**Task brief:** Set every line of the listing down again, keeping it identical.

--------------------------------------------------

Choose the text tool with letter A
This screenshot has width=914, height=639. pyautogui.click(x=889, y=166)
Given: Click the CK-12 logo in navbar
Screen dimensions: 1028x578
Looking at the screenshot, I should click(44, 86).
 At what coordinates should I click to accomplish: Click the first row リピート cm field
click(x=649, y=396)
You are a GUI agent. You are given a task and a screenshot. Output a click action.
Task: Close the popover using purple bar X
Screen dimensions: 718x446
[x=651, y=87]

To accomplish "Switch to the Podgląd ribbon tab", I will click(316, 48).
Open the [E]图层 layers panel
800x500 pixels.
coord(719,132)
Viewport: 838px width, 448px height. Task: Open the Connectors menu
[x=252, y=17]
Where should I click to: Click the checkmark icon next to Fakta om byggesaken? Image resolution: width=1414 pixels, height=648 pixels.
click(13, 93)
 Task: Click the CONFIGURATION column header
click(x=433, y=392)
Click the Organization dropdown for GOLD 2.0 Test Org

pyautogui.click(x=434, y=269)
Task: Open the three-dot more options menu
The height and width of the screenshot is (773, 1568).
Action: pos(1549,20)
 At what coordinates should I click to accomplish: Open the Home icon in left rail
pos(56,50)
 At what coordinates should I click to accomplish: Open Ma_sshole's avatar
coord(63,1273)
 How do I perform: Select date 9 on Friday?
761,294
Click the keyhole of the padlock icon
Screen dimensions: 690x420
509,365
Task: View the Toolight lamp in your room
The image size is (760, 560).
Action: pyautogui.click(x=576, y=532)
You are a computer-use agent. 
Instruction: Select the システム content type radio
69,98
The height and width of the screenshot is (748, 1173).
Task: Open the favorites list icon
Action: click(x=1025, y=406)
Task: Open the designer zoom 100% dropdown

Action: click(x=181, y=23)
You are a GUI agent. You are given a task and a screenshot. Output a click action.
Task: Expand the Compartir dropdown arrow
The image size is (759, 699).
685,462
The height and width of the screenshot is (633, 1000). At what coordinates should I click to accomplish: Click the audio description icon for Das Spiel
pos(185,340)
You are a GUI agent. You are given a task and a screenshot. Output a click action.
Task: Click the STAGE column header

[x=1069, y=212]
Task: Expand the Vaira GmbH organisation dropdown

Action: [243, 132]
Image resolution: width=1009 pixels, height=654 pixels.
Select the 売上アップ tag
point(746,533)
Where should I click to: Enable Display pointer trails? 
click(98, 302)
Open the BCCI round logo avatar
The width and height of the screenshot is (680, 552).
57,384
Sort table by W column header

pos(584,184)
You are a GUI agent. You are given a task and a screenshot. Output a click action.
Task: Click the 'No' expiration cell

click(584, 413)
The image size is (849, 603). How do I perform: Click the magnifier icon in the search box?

--------------------------------------------------

**Expected answer:**
Choose the text tool with letter A
This screenshot has width=914, height=639. pyautogui.click(x=889, y=166)
Given: Click the CK-12 logo in navbar
Screen dimensions: 1028x578
Looking at the screenshot, I should click(44, 86).
 At what coordinates should I click to accomplish: Click the first row リピート cm field
click(x=649, y=396)
You are a GUI agent. You are given a task and a screenshot. Output a click action.
Task: Close the popover using purple bar X
Screen dimensions: 718x446
[x=651, y=87]

To accomplish "Switch to the Podgląd ribbon tab", I will click(316, 48).
Open the [E]图层 layers panel
800x500 pixels.
coord(719,132)
Viewport: 838px width, 448px height. Task: Open the Connectors menu
[x=252, y=17]
Where should I click to: Click the checkmark icon next to Fakta om byggesaken? Image resolution: width=1414 pixels, height=648 pixels.
click(13, 93)
 Task: Click the CONFIGURATION column header
click(x=433, y=392)
Click the Organization dropdown for GOLD 2.0 Test Org

pyautogui.click(x=434, y=269)
Task: Open the three-dot more options menu
The height and width of the screenshot is (773, 1568).
Action: pos(1549,20)
 At what coordinates should I click to accomplish: Open the Home icon in left rail
pos(56,50)
 At what coordinates should I click to accomplish: Open Ma_sshole's avatar
coord(63,1273)
 How do I perform: Select date 9 on Friday?
761,294
Click the keyhole of the padlock icon
Screen dimensions: 690x420
509,365
Task: View the Toolight lamp in your room
The image size is (760, 560).
Action: pyautogui.click(x=576, y=532)
You are a computer-use agent. 
Instruction: Select the システム content type radio
69,98
The height and width of the screenshot is (748, 1173).
Task: Open the favorites list icon
Action: click(x=1025, y=406)
Task: Open the designer zoom 100% dropdown

Action: click(x=181, y=23)
You are a GUI agent. You are given a task and a screenshot. Output a click action.
Task: Expand the Compartir dropdown arrow
The image size is (759, 699).
685,462
The height and width of the screenshot is (633, 1000). At what coordinates should I click to accomplish: Click the audio description icon for Das Spiel
pos(185,340)
You are a GUI agent. You are given a task and a screenshot. Output a click action.
Task: Click the STAGE column header

[x=1069, y=212]
Task: Expand the Vaira GmbH organisation dropdown

Action: [243, 132]
Image resolution: width=1009 pixels, height=654 pixels.
Select the 売上アップ tag
point(746,533)
Where should I click to: Enable Display pointer trails? 
click(98, 302)
Open the BCCI round logo avatar
The width and height of the screenshot is (680, 552).
57,384
Sort table by W column header

pos(584,184)
You are a GUI agent. You are given a task and a screenshot. Output a click action.
Task: Click the 'No' expiration cell

click(584, 413)
The image size is (849, 603). How do I perform: Click the magnifier icon in the search box?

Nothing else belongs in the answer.